Markus swallowed visibly. “You have every right to be angry—”

“Damn straight.”

“There’s no excuse for what I did. The only explanation I can give is that … well, I panicked.”

Chloe regarded him coldly.

“We’d never even talked about having a family. I didn’t even know you were pregnant, and—”

“I didn’t know I was pregnant either,” Chloe snapped. An elderly, frizzle-permed woman at a nearby table turned her head, eyeing them with interest. Chloe forced her voice down a few decibels. “Did you think I’d gotten pregnant on purpose? You thought I was trying to trap you or something? Was that it?”

Markus sighed heavily, picked up his fork, put it back down. “I didn’t know what to think.”

“How could you even consider that I’d do something like that?” The odors of coffee and melted cheese seemed suddenly sour, making Chloe feel nauseated.

“Chloe, I—”

“You know what? I’m outta here.” She wriggled from the booth.

Markus scrambled after her, and grabbed her wrist. “Please don’t go. Just hear me out.”

Chloe jerked her arm free. For a few moments they stood like that, face to face. Chloe contemplated hitting him, telling him to kiss her ass, walking away forever.

Instead she sank back on the bench. The elderly woman hitched her chair to one side, so she’d have a better view.

Markus slid back onto his seat. “I’m sorry. I know that sounds empty. I know it doesn’t change anything. But I’ve needed to say it. I treated you horribly, and I’m very sorry.”

Chloe looked out the window. On the street below a man in a red car was blocking traffic while he tried to parallel park in front of the hotel. Chloe watched as he see-sawed gingerly back and forth for several minutes before giving up and driving on. Finally she looked back at Markus. “Why now? All this happened a year ago. Is there a reason you’re here right now? Because your timing sucks, Markus. It really sucks.”

“I saw mention of your hire in the ALHFAM magazine.”

Damn professional journal. Editors had no right to publicly spew people’s personal information, even in the living history, farm, and agricultural museum community.

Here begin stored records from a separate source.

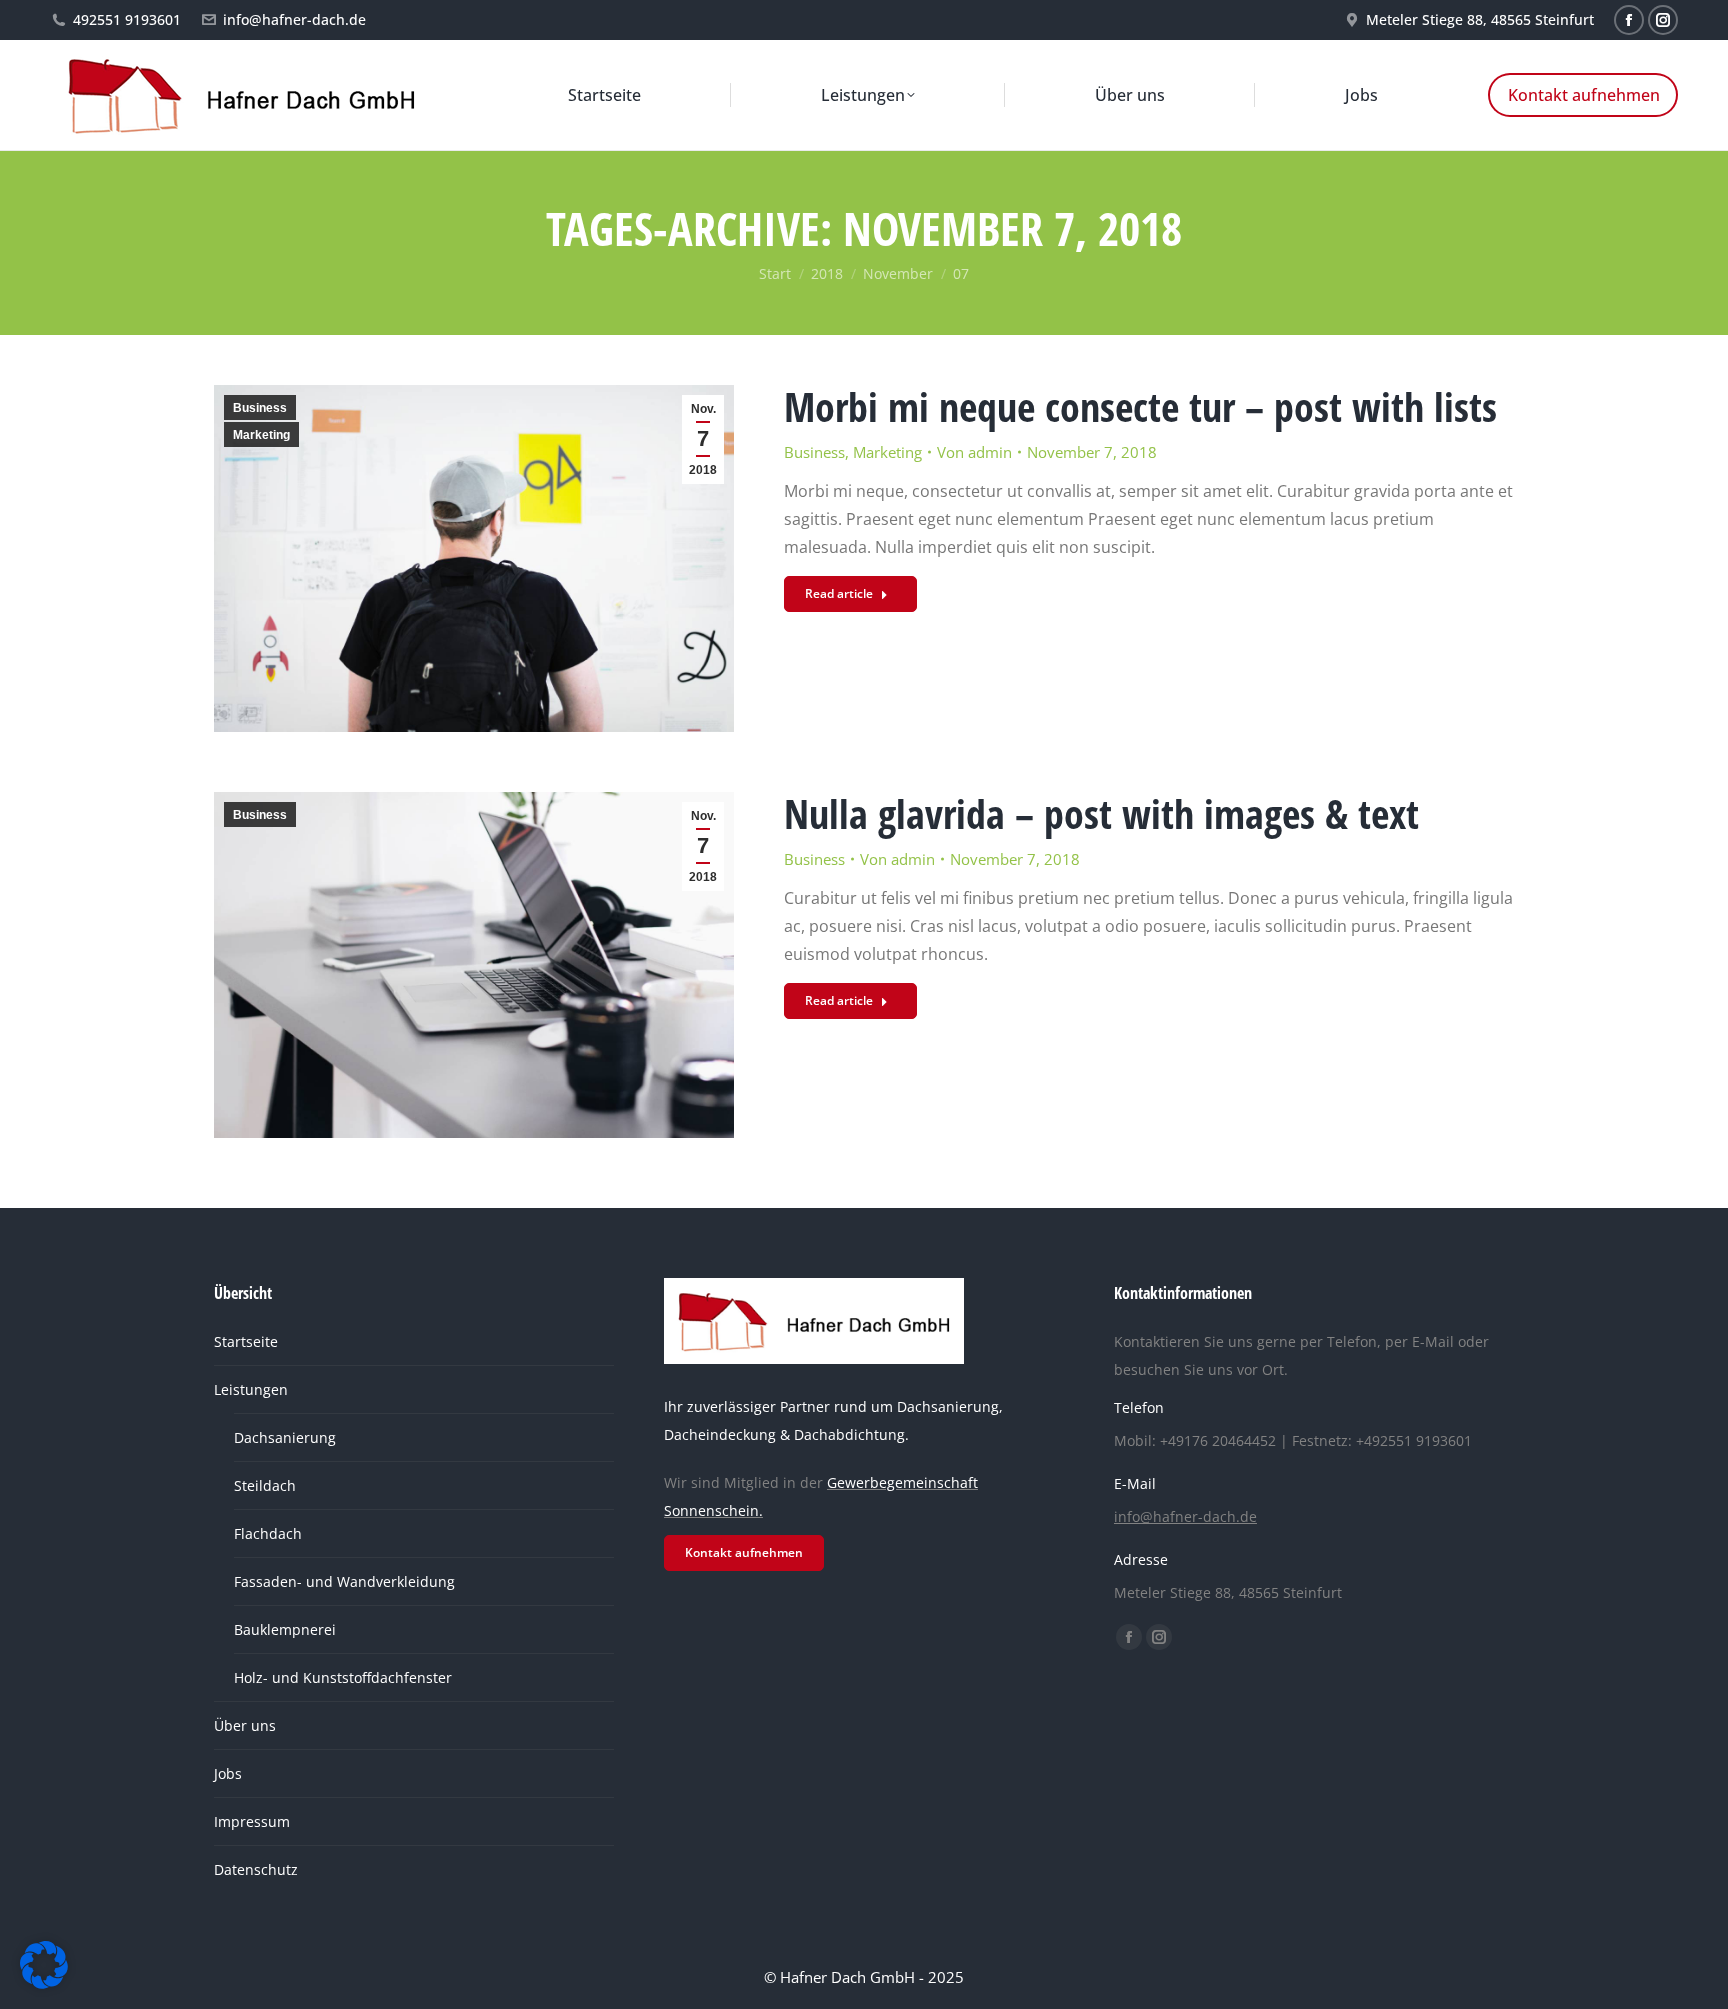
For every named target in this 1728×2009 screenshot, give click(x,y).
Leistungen (251, 1389)
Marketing (261, 435)
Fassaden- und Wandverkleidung (344, 1581)
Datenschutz (256, 1869)
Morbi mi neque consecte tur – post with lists (1140, 406)
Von (974, 452)
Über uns (245, 1725)
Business (260, 408)
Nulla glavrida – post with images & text (1101, 813)
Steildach (265, 1485)
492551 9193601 (127, 19)
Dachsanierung (285, 1437)
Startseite (246, 1341)
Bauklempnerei (285, 1629)
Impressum (252, 1821)
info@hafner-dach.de (294, 19)
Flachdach (268, 1533)
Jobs (228, 1773)
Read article (839, 593)
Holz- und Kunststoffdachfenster (343, 1677)
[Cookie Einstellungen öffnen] (44, 1983)
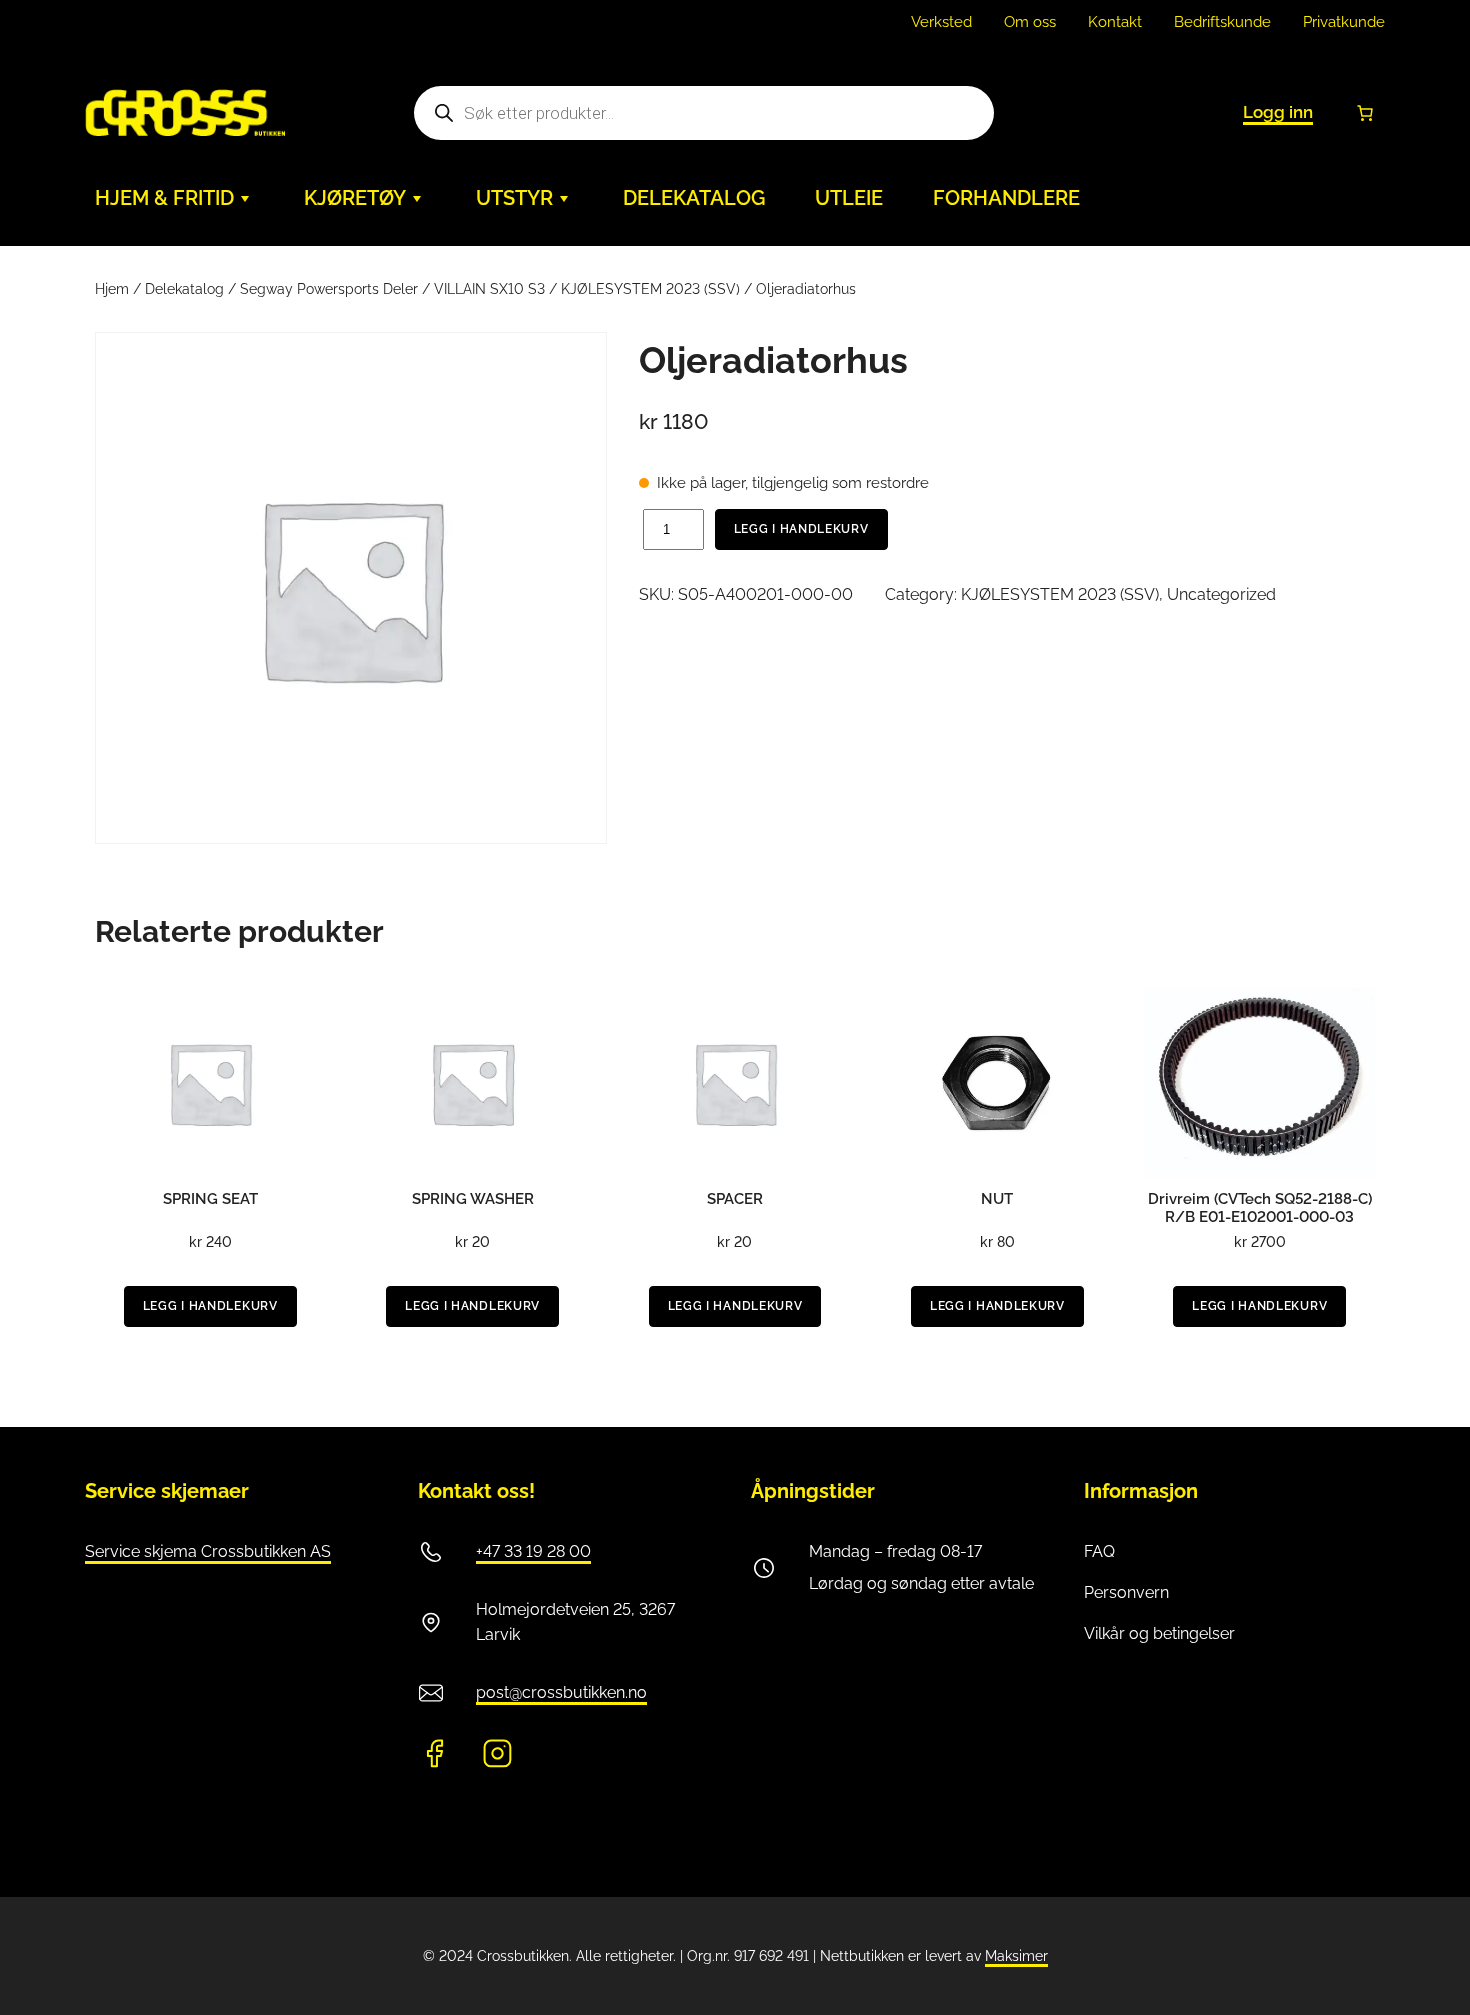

“It seemed like it was meant to be. I’d already been talking with Claude—you remember Claude?”

“I remember Claude,” Chloe said through gritted teeth. Claude was Markus’s boss at Ballenberg, the huge open-air museum in Switzerland where he worked. And where she had, once, worked also.

“We’d been talking about me coming over here, doing some fieldwork. Many Swiss emigrants ended up in Wisconsin—there are still some old-timers in New Glarus, and Monroe … we were hoping someone might even still have some old-breed livestock.” His eyes sparked with the enthusiasm she remembered. “Genetically, finding a new population here would mean—”

Chloe glared at him as understanding dawned. “You prick! You didn’t come here to talk to me, you came here to look for goats!”

Markus sobered. “All I meant was that I was able to get Ballenberg to pay my travel expenses, and approve a two-month leave.” He leaned back and studied her.